Sound Stage Policies

Stages are for use by College faculty, staff, and students and are intended solely for College classes and projects. Any other use is prohibited unless approved by the Associate Dean.

All sound stage use begins with the Sound Stage Reservation Form. The completed and signed reservation form becomes the basis for an agreement between the student production designer and the College as to how the stage and its equipment will be used. The student brings the completed form and, depending on the needs of the production, supporting documentation to the Stage Supervisor for approval. The sound stage is not reserved until the Stage Supervisor has approved and signed off on the reservation form.

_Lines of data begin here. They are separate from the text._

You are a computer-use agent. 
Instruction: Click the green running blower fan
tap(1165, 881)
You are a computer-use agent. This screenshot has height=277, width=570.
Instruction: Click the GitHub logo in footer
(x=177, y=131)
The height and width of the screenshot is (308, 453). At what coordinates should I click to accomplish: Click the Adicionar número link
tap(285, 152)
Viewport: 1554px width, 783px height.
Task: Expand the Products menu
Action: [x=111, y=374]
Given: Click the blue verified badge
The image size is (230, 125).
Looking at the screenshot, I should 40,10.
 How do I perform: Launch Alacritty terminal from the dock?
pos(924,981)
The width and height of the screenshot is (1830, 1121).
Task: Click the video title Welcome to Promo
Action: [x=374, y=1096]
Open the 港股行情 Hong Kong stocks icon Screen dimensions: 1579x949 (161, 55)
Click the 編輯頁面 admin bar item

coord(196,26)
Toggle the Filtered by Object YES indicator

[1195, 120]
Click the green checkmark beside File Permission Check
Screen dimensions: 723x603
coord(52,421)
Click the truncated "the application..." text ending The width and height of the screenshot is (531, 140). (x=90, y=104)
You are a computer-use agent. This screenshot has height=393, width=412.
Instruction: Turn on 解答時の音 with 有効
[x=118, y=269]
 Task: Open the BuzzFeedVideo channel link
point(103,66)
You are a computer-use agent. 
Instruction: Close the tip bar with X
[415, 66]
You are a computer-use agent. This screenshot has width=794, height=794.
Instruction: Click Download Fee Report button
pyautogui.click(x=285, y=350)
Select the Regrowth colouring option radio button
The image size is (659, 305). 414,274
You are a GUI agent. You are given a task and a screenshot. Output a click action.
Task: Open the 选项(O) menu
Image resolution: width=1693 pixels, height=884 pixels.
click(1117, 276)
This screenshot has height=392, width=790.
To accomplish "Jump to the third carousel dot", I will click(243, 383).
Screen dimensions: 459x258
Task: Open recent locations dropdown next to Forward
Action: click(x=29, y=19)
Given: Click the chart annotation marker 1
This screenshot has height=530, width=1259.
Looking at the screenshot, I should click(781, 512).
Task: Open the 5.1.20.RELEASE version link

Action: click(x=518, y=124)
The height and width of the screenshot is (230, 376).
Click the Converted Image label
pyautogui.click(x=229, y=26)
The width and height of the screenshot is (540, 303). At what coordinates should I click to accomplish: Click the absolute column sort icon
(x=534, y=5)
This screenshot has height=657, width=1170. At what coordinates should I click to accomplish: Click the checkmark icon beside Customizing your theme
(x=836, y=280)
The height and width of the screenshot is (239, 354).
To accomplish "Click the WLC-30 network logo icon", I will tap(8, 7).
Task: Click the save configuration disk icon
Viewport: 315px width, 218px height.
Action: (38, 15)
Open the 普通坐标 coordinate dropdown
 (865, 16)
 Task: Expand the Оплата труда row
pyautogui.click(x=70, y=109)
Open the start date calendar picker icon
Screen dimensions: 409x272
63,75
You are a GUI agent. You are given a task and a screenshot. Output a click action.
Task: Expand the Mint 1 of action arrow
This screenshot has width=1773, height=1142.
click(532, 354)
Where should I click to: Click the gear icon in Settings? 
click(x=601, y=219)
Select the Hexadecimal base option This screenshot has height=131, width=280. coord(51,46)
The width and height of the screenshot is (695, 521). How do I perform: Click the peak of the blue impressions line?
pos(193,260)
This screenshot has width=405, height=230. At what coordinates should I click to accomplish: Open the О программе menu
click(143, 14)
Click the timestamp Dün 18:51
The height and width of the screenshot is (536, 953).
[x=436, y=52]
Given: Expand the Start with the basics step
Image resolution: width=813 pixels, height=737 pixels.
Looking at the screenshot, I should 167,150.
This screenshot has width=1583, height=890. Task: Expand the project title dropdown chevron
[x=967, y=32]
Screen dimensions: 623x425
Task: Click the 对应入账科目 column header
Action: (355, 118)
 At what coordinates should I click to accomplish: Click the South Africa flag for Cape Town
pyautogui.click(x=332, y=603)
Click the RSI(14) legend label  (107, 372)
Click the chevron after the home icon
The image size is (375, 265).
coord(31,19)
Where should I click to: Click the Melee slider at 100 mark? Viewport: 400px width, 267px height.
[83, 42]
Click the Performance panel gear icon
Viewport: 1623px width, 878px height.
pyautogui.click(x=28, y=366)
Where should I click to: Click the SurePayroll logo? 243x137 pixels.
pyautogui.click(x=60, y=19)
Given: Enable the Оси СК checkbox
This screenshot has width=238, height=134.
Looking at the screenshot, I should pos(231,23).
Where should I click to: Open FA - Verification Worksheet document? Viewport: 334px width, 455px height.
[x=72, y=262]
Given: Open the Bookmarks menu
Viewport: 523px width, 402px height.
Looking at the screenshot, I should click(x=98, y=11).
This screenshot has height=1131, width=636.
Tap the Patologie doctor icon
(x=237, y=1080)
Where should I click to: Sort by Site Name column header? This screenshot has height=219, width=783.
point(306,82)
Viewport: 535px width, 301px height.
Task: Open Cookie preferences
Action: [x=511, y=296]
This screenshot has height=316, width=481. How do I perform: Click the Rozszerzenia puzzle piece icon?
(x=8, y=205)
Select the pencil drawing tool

Upon approval, the production is assigned use of the sound stage for specific dates, which may not be altered or exceeded without written permission of the Stage Supervisor. On the equipment check-out date, immediately prior to the reserved dates, the student Production Designer and the Stage Supervisor will inspect and “check-out” the sound stage. If multiple productions will use the sound stage prior to the next equipment check-out date, all student Production Designers will attend the sound stage check-out, and all are equally responsible for adherence to the sound stage use policies.

In general:

  • No changes may be made to the physical stage except by addition of approved scenic elements and standard rigging of equipment. The wood floor may be painted with a non-textured flat latex paint but must be painted back to its original flat black immediately after wrap and strike.
  • Only approved equipment may be used on the stage (see policies for vehicles, fire, water, and effects).
  • Water or other liquid may not be placed on the floor, and any spilled liquid must be cleaned immediately.
  • Sets, equipment, or other obstacles may not block catwalks, grid ladders, and exits.
  • Only standard lights and grip equipment may be rigged to the pods or grid. Other items may be used upon approval from the stage supervisor.
  • The student Production Designer is responsible for ensuring that no paint is spilled or dripped onto any surface, including the loading dock. Drop cloths must be used, and any drips immediately cleaned.
  • The scenery and sets stored on the stages are for use only upon permission. Stored scenery may not be moved without approval from the Stage Supervisor.
  • Students assigned the use of a sound stage must clean up after themselves at the end of each day. Food and related garbage must be disposed of properly. College trash containers may not be overfilled.